# start of Selection

The DirectX 12 Performance Preview: AMD, NVIDIA, & Star Swarm

Name: The DirectX 12 Performance Preview: AMD, NVIDIA, & Star Swarm
Item: The DirectX 12 Performance Preview: AMD, NVIDIA, & Star Swarm
Author: Ryan Smith

by Ryan Smith on February 6, 2015 2:00 PM EST

245 Comments | Add A Comment

245 Comments

Frame Time Consistency & Recordings

Last, but not least, we wanted to also look at frame time consistency across Star Swarm, our two vendors, and the various APIs available to them. Next to CPU efficiency gains, one of the other touted benefits of low-level APIs like DirectX 12 is the ability for developers to better control frame time pacing due to the fact that the API and driver are doing fewer things under the hood and behind an application’s back. Inefficient memory management operations, resource allocation, and shader compiling in particular can result in unexpected and undesirable momentary drops in performance. However, while low-level APIs can improve on this aspect, it doesn’t necessarily mean high-level APIs are bad at it. So it is an important distinction between bad/good and good/better.

On a technical note, these frame times are measured within (and logged by) Star Swarm itself. So these are not “FCAT” results that are measuring the end of the pipeline, nor is that possible right now due to the lack of an overlay option for DirectX 12.

Starting with the GTX 980, we can immediately see why we can’t always write-off high-level APIs. Benchmark non-determinism aside, both DirectX 11 and DirectX 12 produce consistent frame times; one is just much, much faster than the other. Both on paper and subjectively in practice, Star Swarm has little trouble maintaining consistent frame times on the GTX 980. Even if DirectX 11 is slow, it is at least consistent.

The story is much the same for the R9 290X. DirectX 11 and DirectX 12 both produce consistent results, with neither API experiencing frame time swings. Meanwhile Mantle falls into the same category as DirectX 12, producing similarly consistent performance and frame times.

Ultimately it’s clear from these results that if DirectX 12 is going to lead to any major differences in frame time consistency, Star Swarm is not the best showcase for it. With DirectX 11 already producing consistent results, DirectX 12 has little to improve on.

# end of Selection

Requests:
1/ Answer these questions using the Star Swarm article, one answer per line:
(a) What records and logs the frame times that are measured?
(b) On the R9 290X, which API falls into the same category as DirectX 12?
(c) Which three operations are named as able to cause unexpected momentary drops in performance?
2/ Return the passage of the Star Swarm article from "Starting with the" to "at least consistent.", copied word for word.
3/ Translate this sentence from the Star Swarm article into Spanish: "Even if DirectX 11 is slow, it is at least consistent."

# start of Given information

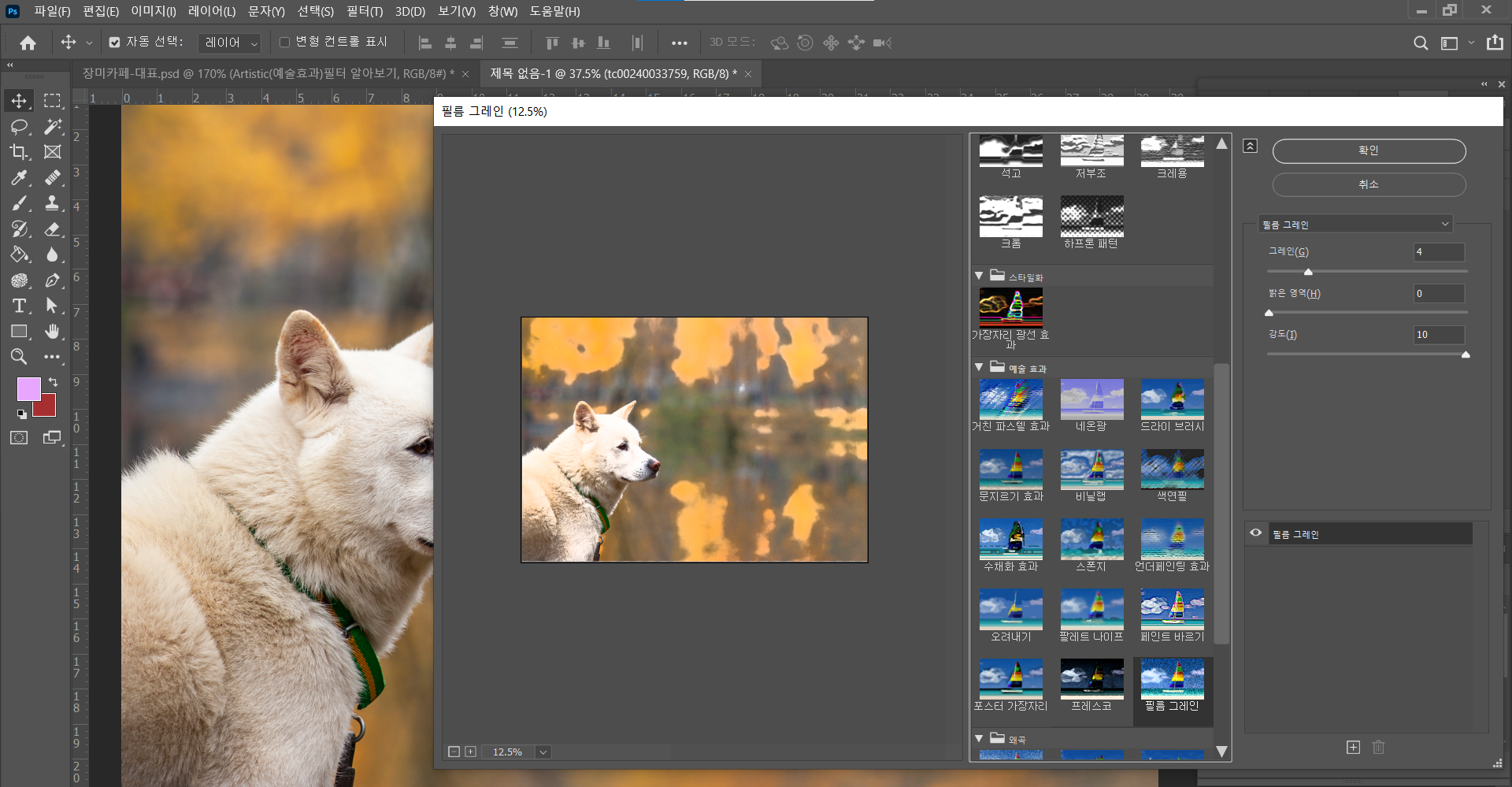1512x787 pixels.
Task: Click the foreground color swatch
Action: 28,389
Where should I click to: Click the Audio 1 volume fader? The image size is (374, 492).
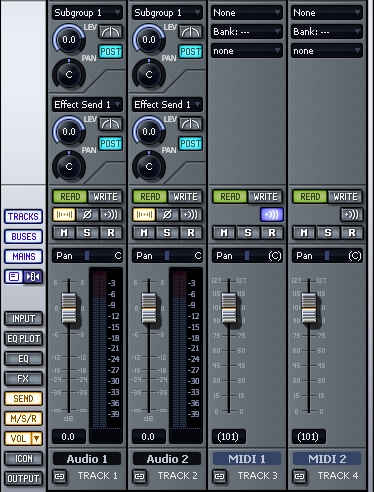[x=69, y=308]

# end of Given information

Responses by task:
1/
(a) Star Swarm itself
(b) Mantle
(c) Inefficient memory management operations, resource allocation, and shader compiling

2/
Starting with the GTX 980, we can immediately see why we can’t always write-off high-level APIs. Benchmark non-determinism aside, both DirectX 11 and DirectX 12 produce consistent frame times; one is just much, much faster than the other. Both on paper and subjectively in practice, Star Swarm has little trouble maintaining consistent frame times on the GTX 980. Even if DirectX 11 is slow, it is at least consistent.

3/ Aunque DirectX 11 sea lento, al menos es consistente.